You name it; the themes of Yellow Face are many and easily found: What is racism? When is it racism and when is it Balkanization of the nation? Is anyone pure anything? Does any one feel as though he really belongs? And to what? In the 1945 Paul Robeson recorded Ballad for Americans, a celebration of the American melting pot. Is the melting pot even PC any more?
Where is the line between truth and fiction? Does the press not distort reality by what it chooses to report? Is not every fictional story in a sense autobiographical? Does not everyone fictionalized his own story in the telling? The questions raised are real but what makes Yellow Face mostly a satisfying theatrical experience is that they are raised with humor and Hwang’s wonderful use of language.
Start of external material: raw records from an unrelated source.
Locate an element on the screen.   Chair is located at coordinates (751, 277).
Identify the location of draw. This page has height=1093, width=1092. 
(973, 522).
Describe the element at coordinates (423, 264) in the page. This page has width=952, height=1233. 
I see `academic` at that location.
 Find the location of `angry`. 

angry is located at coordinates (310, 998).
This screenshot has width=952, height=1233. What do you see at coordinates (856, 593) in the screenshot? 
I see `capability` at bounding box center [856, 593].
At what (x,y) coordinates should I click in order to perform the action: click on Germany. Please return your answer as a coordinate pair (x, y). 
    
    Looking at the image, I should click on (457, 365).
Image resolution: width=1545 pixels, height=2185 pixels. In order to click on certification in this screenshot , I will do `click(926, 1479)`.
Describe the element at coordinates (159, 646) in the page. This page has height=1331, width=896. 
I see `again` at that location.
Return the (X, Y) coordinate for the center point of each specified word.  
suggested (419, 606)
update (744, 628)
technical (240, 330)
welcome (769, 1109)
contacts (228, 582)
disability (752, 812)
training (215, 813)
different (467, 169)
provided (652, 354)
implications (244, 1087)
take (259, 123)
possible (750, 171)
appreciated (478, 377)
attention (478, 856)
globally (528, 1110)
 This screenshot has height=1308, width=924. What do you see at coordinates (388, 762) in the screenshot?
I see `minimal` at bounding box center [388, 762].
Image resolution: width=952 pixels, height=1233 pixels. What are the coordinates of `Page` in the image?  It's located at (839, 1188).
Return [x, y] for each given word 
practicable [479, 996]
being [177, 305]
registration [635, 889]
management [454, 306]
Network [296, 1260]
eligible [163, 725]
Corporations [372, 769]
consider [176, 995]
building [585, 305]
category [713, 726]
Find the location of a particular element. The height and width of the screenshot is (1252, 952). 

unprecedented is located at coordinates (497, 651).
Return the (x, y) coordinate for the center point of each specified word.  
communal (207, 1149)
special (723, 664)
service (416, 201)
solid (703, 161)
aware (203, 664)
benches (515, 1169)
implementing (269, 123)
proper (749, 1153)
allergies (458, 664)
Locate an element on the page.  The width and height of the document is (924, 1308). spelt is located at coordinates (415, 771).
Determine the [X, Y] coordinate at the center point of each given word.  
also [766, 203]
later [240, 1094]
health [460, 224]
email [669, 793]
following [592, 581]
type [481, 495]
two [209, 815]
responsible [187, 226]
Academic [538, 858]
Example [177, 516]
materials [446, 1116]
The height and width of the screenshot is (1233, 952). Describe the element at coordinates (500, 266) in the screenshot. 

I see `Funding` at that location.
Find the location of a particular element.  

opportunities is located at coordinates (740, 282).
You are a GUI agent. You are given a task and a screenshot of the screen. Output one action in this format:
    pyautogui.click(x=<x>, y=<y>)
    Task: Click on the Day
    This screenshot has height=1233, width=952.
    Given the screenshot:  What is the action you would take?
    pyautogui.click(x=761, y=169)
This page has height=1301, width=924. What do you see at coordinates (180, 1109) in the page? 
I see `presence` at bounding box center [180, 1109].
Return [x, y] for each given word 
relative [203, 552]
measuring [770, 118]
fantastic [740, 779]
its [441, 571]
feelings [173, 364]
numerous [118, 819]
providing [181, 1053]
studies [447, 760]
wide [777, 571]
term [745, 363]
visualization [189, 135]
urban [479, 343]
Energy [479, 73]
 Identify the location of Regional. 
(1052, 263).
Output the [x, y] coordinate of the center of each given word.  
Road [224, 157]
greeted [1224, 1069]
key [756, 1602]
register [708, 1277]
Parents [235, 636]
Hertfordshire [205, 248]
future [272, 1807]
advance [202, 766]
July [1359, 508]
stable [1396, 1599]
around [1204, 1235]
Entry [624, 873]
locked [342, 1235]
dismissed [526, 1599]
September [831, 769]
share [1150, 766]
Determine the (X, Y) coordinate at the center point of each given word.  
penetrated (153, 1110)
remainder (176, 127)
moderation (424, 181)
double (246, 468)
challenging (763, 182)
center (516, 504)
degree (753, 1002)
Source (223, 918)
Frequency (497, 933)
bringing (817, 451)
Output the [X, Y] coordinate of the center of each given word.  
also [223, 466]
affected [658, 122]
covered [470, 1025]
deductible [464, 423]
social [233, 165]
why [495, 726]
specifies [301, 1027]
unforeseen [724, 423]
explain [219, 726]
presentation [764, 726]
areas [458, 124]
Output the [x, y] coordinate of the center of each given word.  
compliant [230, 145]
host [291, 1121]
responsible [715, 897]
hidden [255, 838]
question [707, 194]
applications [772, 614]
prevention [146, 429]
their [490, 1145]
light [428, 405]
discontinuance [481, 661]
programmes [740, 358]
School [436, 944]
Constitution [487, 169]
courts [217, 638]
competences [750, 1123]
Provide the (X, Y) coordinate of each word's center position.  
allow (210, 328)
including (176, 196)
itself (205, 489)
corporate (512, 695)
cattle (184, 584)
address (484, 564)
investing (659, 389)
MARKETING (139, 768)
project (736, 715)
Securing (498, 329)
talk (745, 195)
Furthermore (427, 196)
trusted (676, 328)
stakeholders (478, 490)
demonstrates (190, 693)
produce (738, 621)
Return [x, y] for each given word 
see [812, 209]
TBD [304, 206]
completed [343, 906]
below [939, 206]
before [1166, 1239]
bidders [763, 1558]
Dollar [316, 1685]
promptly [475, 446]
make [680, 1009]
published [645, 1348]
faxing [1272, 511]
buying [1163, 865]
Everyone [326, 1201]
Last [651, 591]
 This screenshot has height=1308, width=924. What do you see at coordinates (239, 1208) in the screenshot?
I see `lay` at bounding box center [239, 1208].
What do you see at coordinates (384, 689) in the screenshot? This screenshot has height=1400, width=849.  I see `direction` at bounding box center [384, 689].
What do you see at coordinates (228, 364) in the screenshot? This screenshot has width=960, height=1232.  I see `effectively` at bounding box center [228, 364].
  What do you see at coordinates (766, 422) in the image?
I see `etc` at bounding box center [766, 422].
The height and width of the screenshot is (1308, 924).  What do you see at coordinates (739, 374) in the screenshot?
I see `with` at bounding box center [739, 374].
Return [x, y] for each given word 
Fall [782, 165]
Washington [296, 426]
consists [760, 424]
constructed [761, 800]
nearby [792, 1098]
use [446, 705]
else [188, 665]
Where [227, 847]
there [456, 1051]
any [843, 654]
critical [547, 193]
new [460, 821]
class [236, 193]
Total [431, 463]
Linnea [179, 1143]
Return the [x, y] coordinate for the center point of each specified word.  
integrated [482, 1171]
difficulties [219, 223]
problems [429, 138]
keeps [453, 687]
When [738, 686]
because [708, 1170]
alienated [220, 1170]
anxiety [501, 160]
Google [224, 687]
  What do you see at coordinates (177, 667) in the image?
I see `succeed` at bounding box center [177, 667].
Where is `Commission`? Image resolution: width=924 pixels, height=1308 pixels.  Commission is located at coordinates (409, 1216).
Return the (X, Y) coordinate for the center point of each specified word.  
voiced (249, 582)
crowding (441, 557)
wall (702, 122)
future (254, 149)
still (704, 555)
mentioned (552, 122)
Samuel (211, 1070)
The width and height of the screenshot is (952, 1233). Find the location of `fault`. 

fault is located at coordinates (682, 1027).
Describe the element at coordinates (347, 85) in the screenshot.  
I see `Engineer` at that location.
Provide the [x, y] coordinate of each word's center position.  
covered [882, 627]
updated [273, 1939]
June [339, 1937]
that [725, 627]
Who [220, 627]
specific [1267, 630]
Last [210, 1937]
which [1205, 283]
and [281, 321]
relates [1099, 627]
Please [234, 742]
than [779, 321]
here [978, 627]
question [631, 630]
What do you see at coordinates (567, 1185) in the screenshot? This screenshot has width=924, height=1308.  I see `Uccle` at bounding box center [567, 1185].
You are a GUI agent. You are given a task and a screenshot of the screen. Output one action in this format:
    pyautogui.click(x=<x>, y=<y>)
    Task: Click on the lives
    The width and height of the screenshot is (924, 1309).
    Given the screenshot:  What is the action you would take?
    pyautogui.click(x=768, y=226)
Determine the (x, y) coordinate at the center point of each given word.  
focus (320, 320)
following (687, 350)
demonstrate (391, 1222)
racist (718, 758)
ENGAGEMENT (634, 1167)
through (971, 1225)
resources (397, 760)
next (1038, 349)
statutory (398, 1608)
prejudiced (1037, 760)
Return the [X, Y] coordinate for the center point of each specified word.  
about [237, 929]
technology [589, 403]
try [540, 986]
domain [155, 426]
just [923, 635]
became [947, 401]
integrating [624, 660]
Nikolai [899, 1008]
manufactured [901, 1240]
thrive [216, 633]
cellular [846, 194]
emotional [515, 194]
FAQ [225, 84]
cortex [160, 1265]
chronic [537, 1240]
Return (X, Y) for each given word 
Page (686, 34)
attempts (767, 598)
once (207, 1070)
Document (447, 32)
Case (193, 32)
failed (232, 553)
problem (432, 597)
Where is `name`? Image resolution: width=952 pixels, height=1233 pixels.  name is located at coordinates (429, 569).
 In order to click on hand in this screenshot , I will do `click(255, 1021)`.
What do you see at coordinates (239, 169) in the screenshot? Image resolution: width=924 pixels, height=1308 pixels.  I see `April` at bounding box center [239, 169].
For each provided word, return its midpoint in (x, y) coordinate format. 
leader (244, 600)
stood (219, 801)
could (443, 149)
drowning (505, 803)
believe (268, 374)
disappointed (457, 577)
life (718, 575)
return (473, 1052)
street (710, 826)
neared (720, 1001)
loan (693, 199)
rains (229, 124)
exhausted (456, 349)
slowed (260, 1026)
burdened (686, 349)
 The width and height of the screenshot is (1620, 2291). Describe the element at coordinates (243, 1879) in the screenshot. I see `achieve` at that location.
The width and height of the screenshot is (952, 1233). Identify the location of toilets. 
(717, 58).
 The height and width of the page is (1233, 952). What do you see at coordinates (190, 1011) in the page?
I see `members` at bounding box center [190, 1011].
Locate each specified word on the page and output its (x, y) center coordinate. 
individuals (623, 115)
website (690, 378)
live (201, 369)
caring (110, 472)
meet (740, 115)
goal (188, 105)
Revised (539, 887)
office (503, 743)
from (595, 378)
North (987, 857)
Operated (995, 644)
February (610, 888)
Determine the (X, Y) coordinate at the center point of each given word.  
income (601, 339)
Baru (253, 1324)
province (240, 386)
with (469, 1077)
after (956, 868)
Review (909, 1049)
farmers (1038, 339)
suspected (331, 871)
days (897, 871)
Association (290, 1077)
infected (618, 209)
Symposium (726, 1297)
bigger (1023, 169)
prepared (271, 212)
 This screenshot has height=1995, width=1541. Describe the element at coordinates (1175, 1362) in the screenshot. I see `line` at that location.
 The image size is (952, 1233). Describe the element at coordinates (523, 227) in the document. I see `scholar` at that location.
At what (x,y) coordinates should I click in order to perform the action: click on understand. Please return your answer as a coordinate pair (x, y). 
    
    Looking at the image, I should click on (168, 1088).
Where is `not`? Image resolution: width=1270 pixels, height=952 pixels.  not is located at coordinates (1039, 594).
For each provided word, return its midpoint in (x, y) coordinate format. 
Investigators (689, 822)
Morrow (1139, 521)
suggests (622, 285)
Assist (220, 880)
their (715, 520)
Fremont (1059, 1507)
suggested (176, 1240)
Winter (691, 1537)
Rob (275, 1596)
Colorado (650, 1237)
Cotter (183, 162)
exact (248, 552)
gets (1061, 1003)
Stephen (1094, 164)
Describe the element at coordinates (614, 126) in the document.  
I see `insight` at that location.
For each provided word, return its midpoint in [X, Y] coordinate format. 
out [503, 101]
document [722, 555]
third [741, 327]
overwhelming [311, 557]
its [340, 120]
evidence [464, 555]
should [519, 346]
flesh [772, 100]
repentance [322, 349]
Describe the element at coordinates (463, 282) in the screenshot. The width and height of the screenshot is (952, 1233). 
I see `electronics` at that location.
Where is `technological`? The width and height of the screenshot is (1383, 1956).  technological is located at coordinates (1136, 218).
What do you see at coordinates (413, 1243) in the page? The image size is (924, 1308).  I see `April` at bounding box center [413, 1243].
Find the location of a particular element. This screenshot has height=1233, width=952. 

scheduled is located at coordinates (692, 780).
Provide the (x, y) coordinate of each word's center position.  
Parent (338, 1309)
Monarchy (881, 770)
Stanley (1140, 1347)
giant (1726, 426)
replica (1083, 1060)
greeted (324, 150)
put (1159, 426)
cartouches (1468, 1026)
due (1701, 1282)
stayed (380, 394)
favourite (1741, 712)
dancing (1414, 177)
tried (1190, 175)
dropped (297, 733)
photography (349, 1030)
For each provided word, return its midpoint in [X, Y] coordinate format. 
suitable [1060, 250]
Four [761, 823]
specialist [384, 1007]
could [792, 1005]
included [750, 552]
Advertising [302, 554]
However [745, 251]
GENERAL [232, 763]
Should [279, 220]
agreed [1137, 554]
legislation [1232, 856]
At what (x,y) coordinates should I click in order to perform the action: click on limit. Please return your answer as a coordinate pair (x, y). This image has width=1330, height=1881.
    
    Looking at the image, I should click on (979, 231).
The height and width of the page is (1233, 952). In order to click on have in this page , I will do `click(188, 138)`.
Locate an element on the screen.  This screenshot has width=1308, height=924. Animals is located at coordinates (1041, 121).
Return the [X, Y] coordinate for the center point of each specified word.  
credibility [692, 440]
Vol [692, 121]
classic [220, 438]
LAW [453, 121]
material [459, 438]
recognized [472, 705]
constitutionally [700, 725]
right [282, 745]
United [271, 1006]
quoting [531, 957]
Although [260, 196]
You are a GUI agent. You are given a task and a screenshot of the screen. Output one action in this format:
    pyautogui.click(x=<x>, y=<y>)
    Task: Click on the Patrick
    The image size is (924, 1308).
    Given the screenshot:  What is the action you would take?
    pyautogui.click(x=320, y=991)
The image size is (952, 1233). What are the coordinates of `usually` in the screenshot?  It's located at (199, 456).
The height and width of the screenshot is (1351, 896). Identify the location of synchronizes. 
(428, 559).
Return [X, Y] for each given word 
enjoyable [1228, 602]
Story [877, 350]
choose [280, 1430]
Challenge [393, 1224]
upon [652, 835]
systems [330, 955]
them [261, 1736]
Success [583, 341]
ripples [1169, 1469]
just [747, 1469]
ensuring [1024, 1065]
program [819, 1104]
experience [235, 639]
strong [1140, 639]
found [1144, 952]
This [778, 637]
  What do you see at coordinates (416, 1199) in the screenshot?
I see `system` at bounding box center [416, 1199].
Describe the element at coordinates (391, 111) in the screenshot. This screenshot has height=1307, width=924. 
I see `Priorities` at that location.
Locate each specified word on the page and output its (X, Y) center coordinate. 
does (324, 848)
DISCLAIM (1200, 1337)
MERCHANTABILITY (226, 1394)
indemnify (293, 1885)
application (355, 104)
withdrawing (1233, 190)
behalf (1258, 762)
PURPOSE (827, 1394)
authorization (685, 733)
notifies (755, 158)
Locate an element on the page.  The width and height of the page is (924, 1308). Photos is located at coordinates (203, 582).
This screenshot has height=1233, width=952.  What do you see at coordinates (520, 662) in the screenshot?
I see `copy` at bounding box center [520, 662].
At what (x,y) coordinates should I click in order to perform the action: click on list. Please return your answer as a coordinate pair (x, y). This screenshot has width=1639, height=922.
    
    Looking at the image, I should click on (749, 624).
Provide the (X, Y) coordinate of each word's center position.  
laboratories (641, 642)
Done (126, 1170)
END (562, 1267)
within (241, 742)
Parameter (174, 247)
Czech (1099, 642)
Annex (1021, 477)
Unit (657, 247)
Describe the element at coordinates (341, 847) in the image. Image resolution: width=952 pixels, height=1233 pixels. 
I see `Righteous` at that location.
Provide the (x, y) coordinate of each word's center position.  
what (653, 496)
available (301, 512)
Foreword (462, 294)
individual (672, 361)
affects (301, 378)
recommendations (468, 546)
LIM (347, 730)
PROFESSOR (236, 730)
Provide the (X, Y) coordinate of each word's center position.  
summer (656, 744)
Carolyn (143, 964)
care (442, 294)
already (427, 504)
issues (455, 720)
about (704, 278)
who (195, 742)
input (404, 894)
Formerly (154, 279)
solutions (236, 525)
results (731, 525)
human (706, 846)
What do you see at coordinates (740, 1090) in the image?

Only at the very end was he unable to resist becoming preachy.
Staged simply with the backdrop an enormous wooden frame enclosing what looked like a mirror in which the audience near the stage of the Taper saw its own reflection, and looked just like a shiny surface reflecting light from the back. The idea apparently being to ask us all to contemplate our own identity. Not every one felt that effect. Chairs were simply arranged for the actors and the format was like a cross between a docu-drama complete with narration and a workshop production.
Hoon Lee inhabits his role so well that it took a quick look at intermission at the photo of Hwang himself to persuade me that Lee was an actor portraying the playwright’s fictionalized version of the himself. Lee is totally convincing from shame to anger to anguish and intense jealousy when Marcus gets both his ex-girlfriend, and the leading role in The King and I under the pretext he’s Asian.
Perhaps only edited and fictionalized navel contemplation can entertain. Certainly transcripts of real therapy sessions are not literature. Though some tightening of the script could still be done, Yellow Face certainly succeeds at provoking and entertaining.